Les chercheurs commencent à observer que de nombreuses femelles ne reviennent mettre bas que tous les quatre ou cinq ans, au lieu de l'intervalle normal de trois ans.Crédit : Els Vermeulen

Read in English

Les baleines franches australes (Eubalaena australis) qui recherchent la sécurité du littoral sud-africain pour mettre bas sont en moyenne 23 % plus minces que celles qui faisaient le voyage il y a 30 ans. Un article publié dans Scientific Reports établit un lien avec la diminution de la disponibilité de leur principale source de nourriture, le krill antarctique (Euphausia superba), dans l'océan Austral.

Il s'agit de la première étude confirmant que les changements climatiques dans l'océan Austral ont un impact physique notable sur l'état des "capital feeders" (animaux qui ne se nourrissent qu'à des périodes spécifiques de leur cycle de vie) autour de l'Antarctique.

L'équipe a basé ses calculs sur des séries de photographies aériennes prises à partir d’hélicoptères (20 baleines franches australes en lactation ayant visité les eaux sud-africaines en 1988 et 1989) et à l'aide d'un drone (27 autres baleines ayant visité les eaux sud-africaines en 2019 et 2021). Ces études photogrammétriques spécialisées visent à obtenir les mesures corporelles d'un échantillon de ces mammifères.

"La motivation des baleines franches australes à dépenser de l'énergie et à migrer est typiquement la plus forte chez les femelles enceintes qui veulent donner naissance et élever leurs baleineaux dans des baies aux eaux plus chaudes et où elles sont plus protégées contre les prédateurs", explique l'auteur principal, Els Vermeulen, du Mammal Research Institute Whale Unit de l'Université de Pretoria, en Afrique du Sud.

Selon Els Vermeulen, d'après les données recueillies depuis 1969 dans le cadre des relevés aériens annuels de l'Afrique du Sud, le nombre de baleines a fortement fluctué au cours de la dernière décennie, et leur taux de reproduction est en train de ralentir.

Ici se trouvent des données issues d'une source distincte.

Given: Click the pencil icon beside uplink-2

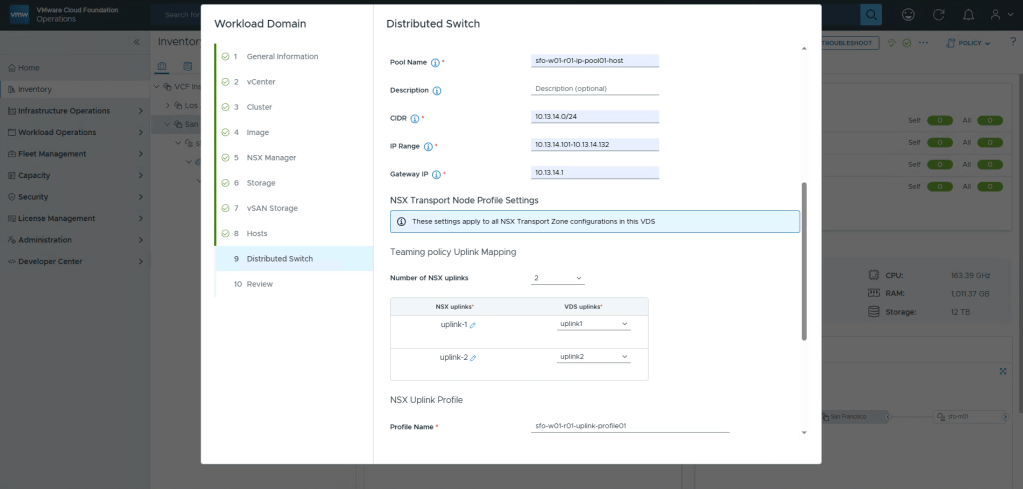Looking at the screenshot, I should 473,358.
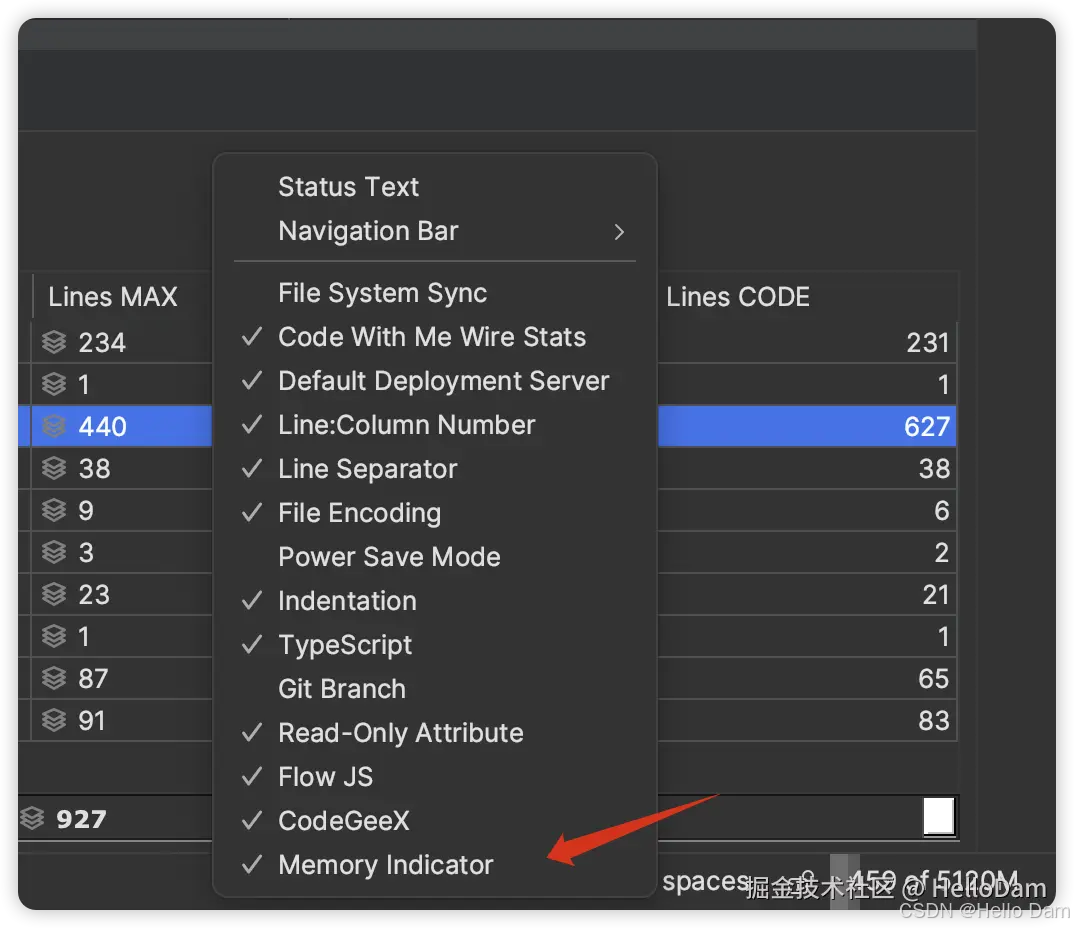This screenshot has width=1074, height=928.
Task: Click the Lines CODE column header
Action: point(738,297)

Les chercheurs commencent à observer que de nombreuses femelles ne reviennent mettre bas que tous les quatre ou cinq ans, au lieu de l'intervalle normal de trois ans. Au cours des décennies précédentes, jusqu'à 400 "adultes non accompagnés" (certains mâles, d'autres femelles qui ne mettront pas bas cette année-là) étaient également observés en train de migrer vers le nord, alors qu'aujourd'hui, on n'en dénombre plus que 30 à 40.

"C'est une chute brutale. Leurs schémas de migration semblent avoir changé. Ils ne reviennent pas. Nous ne savons pas exactement où ils se trouvent actuellement", ajoute Mme Vermeulen.

Son équipe de recherche marque par satellite d'autres baleines afin de mieux suivre leurs mouvements, et poursuivra l'étude de Scientific Reports en photographiant à plusieurs reprises des femelles avec leurs baleineaux au cours d'une saison. Cela leur permettra de calculer la vitesse de croissance des baleineaux en fonction de l'état de santé de leurs mères. Un article publié en 2023 dans l'African Journal of Marine Science estimait la population totale de baleines franches australes d'Afrique du Sud à environ 6 470 individus, soit le chiffre le plus élevé depuis l'interdiction officielle de la chasse en 1935. La population mondiale est estimée à environ 20 000 individus.

Selon M. Vermeulen, il est essentiel de comprendre les conséquences bioénergétiques que les changements environnementaux, tels que la disparition de la glace de mer, le réchauffement des eaux et la fluctuation des systèmes frontaux, pourraient avoir sur l’abondance des proies et donc sur la résilience des différentes espèces au changement climatique. Elle note toutefois que les changements dans l’océan austral ne sont pas homogènes et qu’ils doivent être étudiés région par région.